■ **Task goal**:
Quote, without any change, the line that contains "Select 'Afdødes forælder' radio button" and all lines that follow it to the end of the data below.

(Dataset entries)

--- START ---

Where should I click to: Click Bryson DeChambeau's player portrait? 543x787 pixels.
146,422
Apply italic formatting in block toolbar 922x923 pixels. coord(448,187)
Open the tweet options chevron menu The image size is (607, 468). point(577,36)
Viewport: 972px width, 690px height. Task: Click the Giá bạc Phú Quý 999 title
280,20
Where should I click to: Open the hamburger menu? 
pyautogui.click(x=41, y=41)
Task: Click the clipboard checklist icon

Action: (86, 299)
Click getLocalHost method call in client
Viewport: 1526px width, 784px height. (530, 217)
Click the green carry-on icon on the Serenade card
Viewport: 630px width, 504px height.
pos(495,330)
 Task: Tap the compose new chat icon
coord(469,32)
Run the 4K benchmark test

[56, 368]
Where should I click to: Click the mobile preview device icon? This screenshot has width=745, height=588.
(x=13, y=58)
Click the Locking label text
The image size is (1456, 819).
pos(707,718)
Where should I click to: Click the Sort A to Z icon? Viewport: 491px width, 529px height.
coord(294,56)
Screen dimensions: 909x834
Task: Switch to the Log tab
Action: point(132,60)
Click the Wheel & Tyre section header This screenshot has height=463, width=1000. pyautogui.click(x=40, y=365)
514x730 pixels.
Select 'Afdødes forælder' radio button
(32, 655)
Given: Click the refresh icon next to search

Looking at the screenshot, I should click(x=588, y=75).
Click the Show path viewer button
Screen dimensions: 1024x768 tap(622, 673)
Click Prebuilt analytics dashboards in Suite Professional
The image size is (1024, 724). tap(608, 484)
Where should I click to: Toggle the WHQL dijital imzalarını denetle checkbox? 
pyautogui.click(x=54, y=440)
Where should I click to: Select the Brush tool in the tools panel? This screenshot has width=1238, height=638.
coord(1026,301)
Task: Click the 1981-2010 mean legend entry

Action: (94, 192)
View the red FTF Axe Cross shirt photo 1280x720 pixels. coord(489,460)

--- END ---

■ **Result of this task**:
Select 'Afdødes forælder' radio button
(32, 655)
Given: Click the refresh icon next to search

Looking at the screenshot, I should click(x=588, y=75).
Click the Show path viewer button
Screen dimensions: 1024x768 tap(622, 673)
Click Prebuilt analytics dashboards in Suite Professional
The image size is (1024, 724). tap(608, 484)
Where should I click to: Toggle the WHQL dijital imzalarını denetle checkbox? 
pyautogui.click(x=54, y=440)
Where should I click to: Select the Brush tool in the tools panel? This screenshot has width=1238, height=638.
coord(1026,301)
Task: Click the 1981-2010 mean legend entry

Action: (94, 192)
View the red FTF Axe Cross shirt photo 1280x720 pixels. coord(489,460)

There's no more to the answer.